Hace unos días pregunté en clase por algunas buenas obras del segundo gobierno de Alan García y los alumnos alcanzaron a recordar el tren, los colegios y la reducción de la pobreza. Pregunté también por las buenas obras del actual gobierno y nadie dijo nada. Como es obvio, esta sencilla operación no me sirve para establecer si un gobierno fue mejor que el otro pero sí para intuir que el primero ha sabido posicionar algunos de sus aciertos ante la opinión pública, mientras que el segundo no lo ha logrado todavía.
Esta problemática admite diferentes lecturas e interpretaciones pero quiero concentrarme en una decisión que se tomó en Palacio de Gobierno, a poco de iniciada la actual gestión gubernamental, y que explica el insuficiente marketeo de sus políticas sociales tanto como la consolidación de Alan García como líder de la oposición. Se trata de la decisión de fortalecer a la Primera Dama pensando en su candidatura en 2016 y de, en simultáneo, sacar del camino a quien podía convertirse en su mayor contrincante. Es decir, la política de “habilitar-inhabilitar”
Respecto de Alan García, es claro que todo funcionario es y debe ser sujeto de escrutinio e investigación de sus actos en el ejercicio de la función pública. Sin embargo, las indagaciones sobre su segundo gobierno partieron de una consigna y un objetivo político específicos: la invalidación de su candidatura en 2016. Por ello, un creciente sector de la ciudadanía percibe el trabajo de la Megacomisión como una persecución contra el líder del “Partido de la Estrella”, la que explicaría sus vicios procesales y la suspensión de todo lo actuado por el Poder judicial. Incluso, los detractores más lúcidos del expresidente han reconocido que su inhabilitación política, a través de una simple mayoría parlamentaria, no parecía la manera más democrática de sacarlo del camino.
Desde otra mirada, la demolición mediática de adversarios políticos es la expresión de una vieja e infructuosa estrategia. En 1990, la prensa nacional y los grupos de poder la tomaron contra Alberto Fujimori por desafiar a Mario Vargas Llosa, y Fujimori ganó. En 2011 pasó lo mismo con Ollanta Humala, retratado como un nacionalista que llevaría al Perú a un nuevo velascato: Ollanta ganó y no hizo tal cosa. Nadie puede negar las pasiones y polarización que Alan García desata, pero la izquierda limeña, caja de resonancia de sus acusadores, debe aceptar que el autoconvencimiento no basta para demostrar la culpabilidad de nadie y que el debido proceso es una garantía fundamental que todos los ciudadanos merecen.
En un medio político menos caudillista y más institucional, el actual gobierno no se hubiese trazado la meta de forzar las reglas del juego democráticas a través de la política de “habilitar-inhabilitar” y las investigaciones contra el líder del APRA no se hubiesen visto empañadas por la sospecha de su condicionamiento político; en otras palabras, hubiesen podido revestirse de la legitimidad con la que hoy no cuentan.
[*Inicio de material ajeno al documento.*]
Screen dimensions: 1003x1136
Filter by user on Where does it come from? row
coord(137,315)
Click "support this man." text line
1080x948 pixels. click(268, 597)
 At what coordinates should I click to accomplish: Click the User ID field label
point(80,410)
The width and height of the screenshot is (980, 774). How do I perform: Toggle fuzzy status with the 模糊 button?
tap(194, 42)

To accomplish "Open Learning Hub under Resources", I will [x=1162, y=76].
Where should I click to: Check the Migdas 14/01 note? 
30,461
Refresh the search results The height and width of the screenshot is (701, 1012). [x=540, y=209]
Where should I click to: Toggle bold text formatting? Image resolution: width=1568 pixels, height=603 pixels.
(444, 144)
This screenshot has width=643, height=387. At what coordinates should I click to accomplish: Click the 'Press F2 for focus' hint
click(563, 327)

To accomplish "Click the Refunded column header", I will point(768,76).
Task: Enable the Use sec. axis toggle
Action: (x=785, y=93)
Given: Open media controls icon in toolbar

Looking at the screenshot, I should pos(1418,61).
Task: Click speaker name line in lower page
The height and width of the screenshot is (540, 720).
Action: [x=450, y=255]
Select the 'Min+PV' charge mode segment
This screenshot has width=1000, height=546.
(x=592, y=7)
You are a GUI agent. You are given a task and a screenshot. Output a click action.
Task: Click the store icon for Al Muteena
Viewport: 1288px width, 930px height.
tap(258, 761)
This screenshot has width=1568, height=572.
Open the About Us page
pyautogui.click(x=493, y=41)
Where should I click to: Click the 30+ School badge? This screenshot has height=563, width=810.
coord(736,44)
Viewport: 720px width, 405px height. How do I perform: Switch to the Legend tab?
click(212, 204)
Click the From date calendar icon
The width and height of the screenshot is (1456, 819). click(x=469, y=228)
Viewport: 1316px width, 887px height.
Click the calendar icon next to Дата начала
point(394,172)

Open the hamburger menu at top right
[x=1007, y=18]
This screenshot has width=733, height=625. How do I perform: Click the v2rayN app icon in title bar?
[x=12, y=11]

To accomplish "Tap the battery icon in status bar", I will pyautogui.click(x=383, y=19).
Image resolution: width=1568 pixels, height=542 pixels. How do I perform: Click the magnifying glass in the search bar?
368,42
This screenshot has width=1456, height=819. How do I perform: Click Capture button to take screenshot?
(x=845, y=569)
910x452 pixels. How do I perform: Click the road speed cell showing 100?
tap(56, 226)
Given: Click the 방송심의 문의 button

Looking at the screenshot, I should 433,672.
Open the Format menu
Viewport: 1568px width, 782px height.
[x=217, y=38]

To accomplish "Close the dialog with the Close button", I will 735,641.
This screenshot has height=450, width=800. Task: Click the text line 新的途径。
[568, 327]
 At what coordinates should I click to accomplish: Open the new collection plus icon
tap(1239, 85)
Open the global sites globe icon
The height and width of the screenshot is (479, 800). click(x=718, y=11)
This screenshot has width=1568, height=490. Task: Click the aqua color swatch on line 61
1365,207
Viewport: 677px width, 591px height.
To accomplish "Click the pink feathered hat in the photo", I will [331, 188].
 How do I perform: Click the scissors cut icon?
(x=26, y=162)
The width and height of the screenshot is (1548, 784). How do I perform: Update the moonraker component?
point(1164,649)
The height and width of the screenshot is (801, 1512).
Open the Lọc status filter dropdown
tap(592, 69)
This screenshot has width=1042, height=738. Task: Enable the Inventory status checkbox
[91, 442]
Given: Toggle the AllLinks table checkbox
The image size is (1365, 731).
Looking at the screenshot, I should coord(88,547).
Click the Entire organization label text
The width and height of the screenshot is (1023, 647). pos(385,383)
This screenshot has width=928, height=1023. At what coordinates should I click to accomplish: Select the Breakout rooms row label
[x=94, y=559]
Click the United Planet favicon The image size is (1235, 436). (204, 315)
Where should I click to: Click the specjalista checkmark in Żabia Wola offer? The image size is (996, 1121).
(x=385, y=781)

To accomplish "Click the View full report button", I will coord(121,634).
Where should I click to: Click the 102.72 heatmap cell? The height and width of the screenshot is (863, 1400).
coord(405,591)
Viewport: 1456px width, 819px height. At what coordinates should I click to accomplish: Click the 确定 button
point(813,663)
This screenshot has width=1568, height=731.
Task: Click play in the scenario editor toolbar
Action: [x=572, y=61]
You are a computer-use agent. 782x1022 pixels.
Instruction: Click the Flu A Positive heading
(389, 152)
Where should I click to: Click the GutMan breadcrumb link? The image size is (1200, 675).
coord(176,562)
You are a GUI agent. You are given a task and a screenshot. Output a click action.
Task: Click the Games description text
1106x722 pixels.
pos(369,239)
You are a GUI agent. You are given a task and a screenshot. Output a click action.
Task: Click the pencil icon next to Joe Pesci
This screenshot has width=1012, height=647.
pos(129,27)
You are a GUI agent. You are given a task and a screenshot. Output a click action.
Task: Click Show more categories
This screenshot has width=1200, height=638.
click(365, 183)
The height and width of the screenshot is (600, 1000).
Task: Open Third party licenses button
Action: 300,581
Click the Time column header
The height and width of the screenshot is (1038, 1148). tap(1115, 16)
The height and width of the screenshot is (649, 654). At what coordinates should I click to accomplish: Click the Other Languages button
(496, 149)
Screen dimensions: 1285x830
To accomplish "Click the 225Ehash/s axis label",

Por otro lado, gobierno y opinión pública se hubiesen concentrado en la agenda social y del desarrollo; de la lucha contra la pobreza y la inseguridad ciudadanas. Al mismo tiempo, las bases nacionalistas hubiesen trabajado otra candidatura pensando en 2016, quien sabe si Marisol Espinoza o Daniel Abugattás.
Pero todo ello es mucho pedirle a un país que amalgama extrañamente caudillismo y democracia. Si la misma APRA, que se jacta de su organización, no pudo presentar en 2011 un candidato diferente a García, parece demasiado imaginar al nacionalismo eligiendo cívicamente un postulante a través del voto de sus militantes de base. Pero insistamos en que, por inalcanzable que parezca, el camino de las instituciones y del respeto de las reglas del juego democrático es el objetivo básico si queremos potenciar –y no echar por tierra- la agenda del desarrollo. El frenazo recientemente experimentado por nuestro crecimiento económico pide a gritos una política a la altura de las circunstancias.